I suppose if you're using it all over the place you could write a macro
like this:
(defmacro only-keys
[& {:keys [req req-un opt opt-un] :as args}]
`(s/and (s/keys ~@(apply concat (vec args)))
(s/map-of ~(set (concat req
(map (comp keyword name) req-un)
opt
(map (comp keyword name) opt-un)))
any?)))
(please feel free to suggest a neater way!)
Cheers,
On Wednesday, 21 September 2016 18:08:25 UTC+10, David Goldfarb wrote:
>
> Nice, thanks. I had not thought to use map-of for this. And, s/merge
> certainly helps too.
>
> The only remaining issue for me is that this requires supplying the list
> of keys twice.
> AI think this case is general enough that it is worth extending the s/keys
> macro to support: (s/keys :req [::a ::b] :allow-other-keys false)
>
> Or, if is is objectionable to have a keyword default to true when not
> supplied, perhaps: (s/keys :req [::a ::b] :strict-keys true)
>
> On Tuesday, September 20, 2016 at 9:47:43 PM UTC+3, Alex Miller wrote:
>>
>> For stuff like this s/merge is probably preferable to s/and (when
>> combining map specs) - the difference being that merge does not flow
>> conformed results, will combine all failures, and that gen can work better
>> in some cases.
>>
>> (s/def ::a int?)
>> (s/def ::b string?) ;; changed for this example
>> (s/explain ::my-map {::a 1 ::b 2 ::BAD 3})

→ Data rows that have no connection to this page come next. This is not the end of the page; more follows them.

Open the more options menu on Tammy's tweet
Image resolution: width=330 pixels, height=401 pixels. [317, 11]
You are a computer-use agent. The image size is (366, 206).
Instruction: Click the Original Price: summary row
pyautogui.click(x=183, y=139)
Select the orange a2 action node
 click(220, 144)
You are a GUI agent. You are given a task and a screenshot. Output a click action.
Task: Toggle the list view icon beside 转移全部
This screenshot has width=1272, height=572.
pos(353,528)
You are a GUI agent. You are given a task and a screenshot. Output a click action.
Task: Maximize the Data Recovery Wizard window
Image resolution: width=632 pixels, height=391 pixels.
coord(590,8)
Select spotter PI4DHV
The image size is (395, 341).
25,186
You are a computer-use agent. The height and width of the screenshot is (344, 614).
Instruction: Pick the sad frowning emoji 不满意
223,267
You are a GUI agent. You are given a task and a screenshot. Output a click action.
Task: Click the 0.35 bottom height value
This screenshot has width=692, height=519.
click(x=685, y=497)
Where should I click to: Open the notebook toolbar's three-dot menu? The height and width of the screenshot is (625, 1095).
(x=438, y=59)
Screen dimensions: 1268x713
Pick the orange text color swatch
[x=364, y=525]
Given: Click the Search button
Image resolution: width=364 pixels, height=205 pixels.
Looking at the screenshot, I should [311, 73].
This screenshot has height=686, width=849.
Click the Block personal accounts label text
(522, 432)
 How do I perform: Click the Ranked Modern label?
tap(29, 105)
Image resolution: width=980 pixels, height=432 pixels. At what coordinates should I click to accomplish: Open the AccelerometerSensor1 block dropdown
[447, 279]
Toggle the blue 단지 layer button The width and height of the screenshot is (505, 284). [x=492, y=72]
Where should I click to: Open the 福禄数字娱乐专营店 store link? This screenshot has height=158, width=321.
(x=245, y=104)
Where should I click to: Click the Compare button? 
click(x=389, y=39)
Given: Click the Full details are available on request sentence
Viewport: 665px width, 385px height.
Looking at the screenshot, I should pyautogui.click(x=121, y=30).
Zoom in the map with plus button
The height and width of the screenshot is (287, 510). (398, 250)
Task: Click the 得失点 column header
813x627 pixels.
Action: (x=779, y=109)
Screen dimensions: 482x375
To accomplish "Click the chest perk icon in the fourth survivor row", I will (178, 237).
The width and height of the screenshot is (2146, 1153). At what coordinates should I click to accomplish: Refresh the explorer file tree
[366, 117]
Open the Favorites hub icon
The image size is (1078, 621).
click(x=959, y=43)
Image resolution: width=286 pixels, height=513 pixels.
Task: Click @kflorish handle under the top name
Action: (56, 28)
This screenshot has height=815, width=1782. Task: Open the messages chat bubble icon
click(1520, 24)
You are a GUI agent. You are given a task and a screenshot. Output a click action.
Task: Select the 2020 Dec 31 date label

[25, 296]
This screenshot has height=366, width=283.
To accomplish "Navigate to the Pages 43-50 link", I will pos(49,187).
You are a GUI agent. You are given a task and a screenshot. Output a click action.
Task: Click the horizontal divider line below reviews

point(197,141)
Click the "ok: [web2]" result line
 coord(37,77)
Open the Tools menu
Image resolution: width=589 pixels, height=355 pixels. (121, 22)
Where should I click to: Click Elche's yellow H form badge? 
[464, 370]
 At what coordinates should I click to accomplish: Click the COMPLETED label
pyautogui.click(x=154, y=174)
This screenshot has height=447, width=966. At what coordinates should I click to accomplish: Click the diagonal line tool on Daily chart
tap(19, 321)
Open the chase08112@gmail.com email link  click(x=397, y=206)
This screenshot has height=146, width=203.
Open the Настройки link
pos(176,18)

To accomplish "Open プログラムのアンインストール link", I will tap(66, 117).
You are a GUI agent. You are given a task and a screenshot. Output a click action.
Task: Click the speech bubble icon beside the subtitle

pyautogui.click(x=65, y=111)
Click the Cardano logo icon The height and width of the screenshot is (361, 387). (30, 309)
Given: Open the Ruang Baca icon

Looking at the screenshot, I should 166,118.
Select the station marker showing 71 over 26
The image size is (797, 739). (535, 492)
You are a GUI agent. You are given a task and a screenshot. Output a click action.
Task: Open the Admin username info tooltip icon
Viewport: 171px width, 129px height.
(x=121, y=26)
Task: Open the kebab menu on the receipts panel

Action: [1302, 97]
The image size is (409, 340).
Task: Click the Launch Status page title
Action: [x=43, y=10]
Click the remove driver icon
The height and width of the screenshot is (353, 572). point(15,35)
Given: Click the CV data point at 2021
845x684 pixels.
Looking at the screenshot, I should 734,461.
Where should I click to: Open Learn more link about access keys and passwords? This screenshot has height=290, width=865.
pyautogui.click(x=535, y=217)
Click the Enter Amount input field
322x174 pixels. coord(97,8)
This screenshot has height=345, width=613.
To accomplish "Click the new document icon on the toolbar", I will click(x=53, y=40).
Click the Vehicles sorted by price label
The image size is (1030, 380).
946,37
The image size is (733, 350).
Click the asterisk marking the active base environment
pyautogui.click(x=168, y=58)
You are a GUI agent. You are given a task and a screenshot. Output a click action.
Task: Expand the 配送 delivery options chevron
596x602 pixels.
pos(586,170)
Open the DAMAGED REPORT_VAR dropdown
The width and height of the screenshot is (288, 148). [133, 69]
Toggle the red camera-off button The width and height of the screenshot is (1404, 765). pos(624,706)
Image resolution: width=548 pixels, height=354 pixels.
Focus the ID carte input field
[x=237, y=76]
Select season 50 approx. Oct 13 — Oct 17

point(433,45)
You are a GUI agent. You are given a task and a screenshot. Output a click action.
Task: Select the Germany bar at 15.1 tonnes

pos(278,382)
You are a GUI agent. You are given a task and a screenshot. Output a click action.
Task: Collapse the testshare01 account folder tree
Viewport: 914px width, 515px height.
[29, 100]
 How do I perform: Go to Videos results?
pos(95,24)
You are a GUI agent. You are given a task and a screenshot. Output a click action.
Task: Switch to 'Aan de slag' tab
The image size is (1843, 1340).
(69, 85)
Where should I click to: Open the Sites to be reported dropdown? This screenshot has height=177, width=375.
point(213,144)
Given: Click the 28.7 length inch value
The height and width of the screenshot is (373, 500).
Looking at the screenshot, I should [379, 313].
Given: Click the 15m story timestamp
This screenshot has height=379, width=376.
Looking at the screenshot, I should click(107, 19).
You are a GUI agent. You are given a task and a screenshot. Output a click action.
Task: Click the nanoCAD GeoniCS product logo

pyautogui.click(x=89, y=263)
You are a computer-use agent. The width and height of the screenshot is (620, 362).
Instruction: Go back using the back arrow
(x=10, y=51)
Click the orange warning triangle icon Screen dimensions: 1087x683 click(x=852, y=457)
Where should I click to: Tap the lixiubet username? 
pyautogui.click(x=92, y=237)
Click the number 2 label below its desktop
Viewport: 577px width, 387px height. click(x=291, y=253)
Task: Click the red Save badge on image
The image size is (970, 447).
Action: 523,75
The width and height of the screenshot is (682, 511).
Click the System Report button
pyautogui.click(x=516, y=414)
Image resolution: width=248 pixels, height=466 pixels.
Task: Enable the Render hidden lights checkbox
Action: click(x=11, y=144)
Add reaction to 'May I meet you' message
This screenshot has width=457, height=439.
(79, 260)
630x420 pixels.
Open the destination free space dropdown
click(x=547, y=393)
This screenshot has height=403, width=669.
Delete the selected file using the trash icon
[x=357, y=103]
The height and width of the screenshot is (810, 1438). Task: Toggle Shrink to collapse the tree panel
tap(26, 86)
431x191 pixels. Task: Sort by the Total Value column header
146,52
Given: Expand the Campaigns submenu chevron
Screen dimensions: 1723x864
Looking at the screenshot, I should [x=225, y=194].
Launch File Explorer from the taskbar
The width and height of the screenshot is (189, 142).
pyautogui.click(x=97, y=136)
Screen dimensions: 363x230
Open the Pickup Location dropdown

>> In: [:user/b] val: 2 fails spec: :user/b at: [:user/b] predicate: string?
>>
>> ;; vs:
>>
>> (s/def ::my-map2 (s/merge (s/keys :req [::a ::b]) (s/map-of #{::a ::b}
>> any?)))
>> (s/explain ::my-map2 {::a 1 ::b 2 ::BAD 3})
>> In: [:user/b] val: 2 fails spec: :user/b at: [:user/b] predicate: string?
>> In: [:user/BAD 0] val: :user/BAD fails spec: :user/my-map2 at: [0]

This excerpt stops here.